One can’t simply connect a supercap across a battery. This reality creates some tough challenges for the ICs that are called on to orchestrate the delivery of a power pulse to a portable device. “The caps are pretty finicky to deal with,” says Sam Nork, Director of Linear Technology’s Boston Design Center. “One of the biggest drawbacks is that the maximum voltage across them is actually quite low, 2.7 V is about the highest at which they’re rated. But if you leave them charged at 2.7 V over a long period of time at high temperatures, their lifetime starts to suffer.”

The tradeoff is to charge them somewhere between 1.8 and 2.5 V (thus losing some capability to deliver a high-energy pulse), and to keep temperatures below 60°C or so. “Your expected lifetime at 60°C for a given charge voltage is maybe half what it will be at room temperature,” says Nork. If the capacitor value drops by 20% from its initial value, or the ESR doubles, it’s time to replace the capacitor. Beyond that, the major issue is watching the capacitor leakage current. It’s an issue ultimately associated with voltage balancing in systems with two or more supercaps in series.

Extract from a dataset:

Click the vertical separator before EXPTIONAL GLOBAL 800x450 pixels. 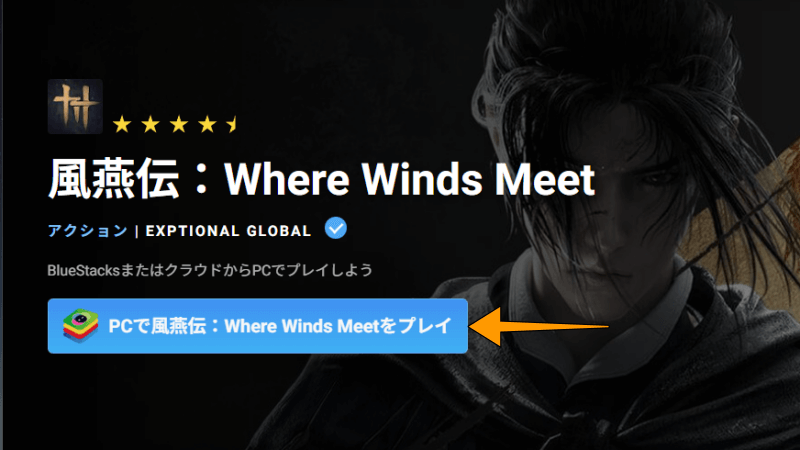coord(137,232)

“One of the problems is that there’s dielectric absorption (leakage) as the capacitor charges,” says Nork. “The leakage current ultimately decays a few microamps, but it could take 72 hours to do so. And the individual leakage rates of each cap may be different. So if you’re simply regulating voltage at the top of a 4-V stack, the different leakage currents from each cap could well charge one to 3 V (overvoltage condition for the cap), and the other to 1 V. So you need balancing circuits for applications that use two or more caps in series.”

Equalization over time can be an issue as well, he says. Over the span of a week, for example, there could be a 100:1 difference in leakage currents. It’s best to track this parameter electronically. The passive approach of adding fixed-voltage equalizing resistors across the capacitors can eat up a lot of current and can’t react quickly to time- and application-dependent leakage currents.

Thus it is better to equalize supercap currents with intelligent circuitry often built around an op-amp that monitors the midpoint and stack voltages and source or sink currents. Circuitry basically keeps the midpoint voltage of two capacitors in series equal to half the stack voltage. Some examples include Linear Technology’s LTC3225 and LTC3625 buck-boost charge pumps and LTC4425 linear device, each with progressively higher current-delivery capability, to charge the capacitors at programmable currents and simultaneously balance the capacitors while charging.